Canada and the Arctic Council
The Arctic Council is an intergovernmental forum that works to promote the environmental, social and economic aspects of sustainable development in the Arctic region. The Council has successfully developed a common agenda among Arctic states and Indigenous Permanent Participants. Decisions are taken based on the consensus of members. The Council serves as a foundation for strong, responsible and cooperative governance of the region.
The Arctic Council comprises the eight Arctic States: Canada, the Kingdom of Denmark, Finland, Iceland, Norway, the Russian Federation, Sweden and the United States.
A unique feature of the Arctic Council is the involvement of six international Indigenous peoples’ organizations as Permanent Participants:
- Aleut International Association (AIA)
- Arctic Athabaskan Council (AAC)
- Inuit Circumpolar Council (ICC)
- Gwich’in Council International (GCI)
- Russian Association of Indigenous Peoples of the North (RAIPON)
- Saami Council
Our history with the Arctic Council
The Arctic Council is the leading multilateral forum through which Canada advances its interests internationally. It was established in Ottawa in 1996 with the Ottawa Declaration. Canada was the first Chair of the Arctic Council from 1996 to 1998, and again from 2013-2015. The Chair of the Council rotates among the member countries every two years.
Through the Canadian International Arctic Fund we provide funding to the Canadian Permanent Participants (Arctic Athabaskan Council; Inuit Circumpolar Council; and Gwich’in Council International) so that they may participate in Arctic Council activities.
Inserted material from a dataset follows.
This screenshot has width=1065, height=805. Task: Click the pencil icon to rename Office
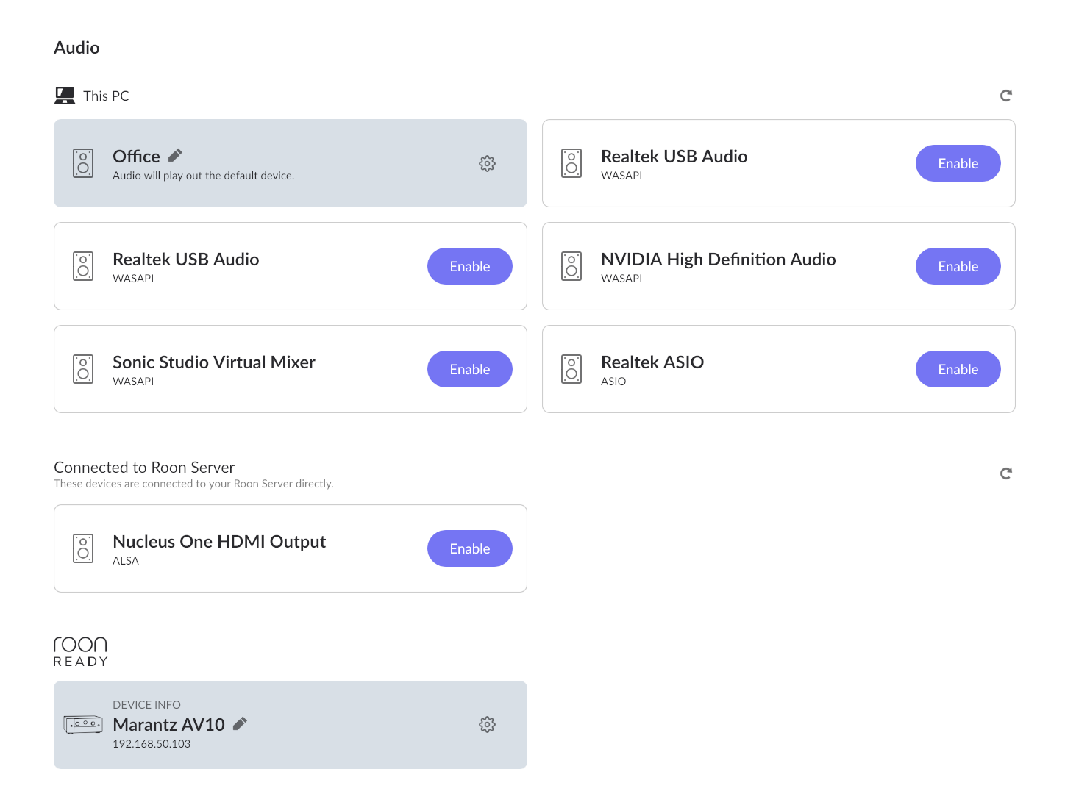(x=175, y=156)
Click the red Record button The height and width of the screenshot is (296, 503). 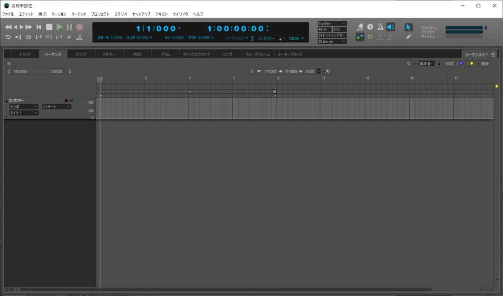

The work of the Arctic Council is supervised and directed by ministers of the Arctic member states, who are supported by the Senior Arctic Officials.
Canada actively participates in the work of the Arctic Council. This work is carried out in six expert working groups:
- Arctic Contaminants Action Program Working Group (ACAP): provides information on remedial and preventive actions relating to contaminants (Environment and Climate Change Canada);
- Arctic Monitoring and Assessment Programme Working Group (AMAP): focuses on monitoring, assessing and preventing pollution in the Arctic (Environment and Climate Change Canada);
- Conservation of Arctic Flora and Fauna Working Group (CAFF): focuses on biodiversity conservation and sustainability (Environment and Climate Change Canada);
- Emergency Prevention, Preparedness, and Response Working Group (EPPR): focuses on prevention, preparedness and response to environmental emergencies (Transport Canada, Department of Fisheries and Oceans);
- Protection of the Arctic Marine Environment Working Group (PAME): focuses on policy and pollution prevention and control measures related to the protection of the Arctic marine environment (Transport Canada, Department of Fisheries and Oceans).
- Sustainable Development Working Group (SDWG): focuses on the living conditions of Arctic residents (Indigenous and Northern Affairs Canada).
Canada is also represented on Task Forces – areas of work set out by the Arctic Council Chairmanship.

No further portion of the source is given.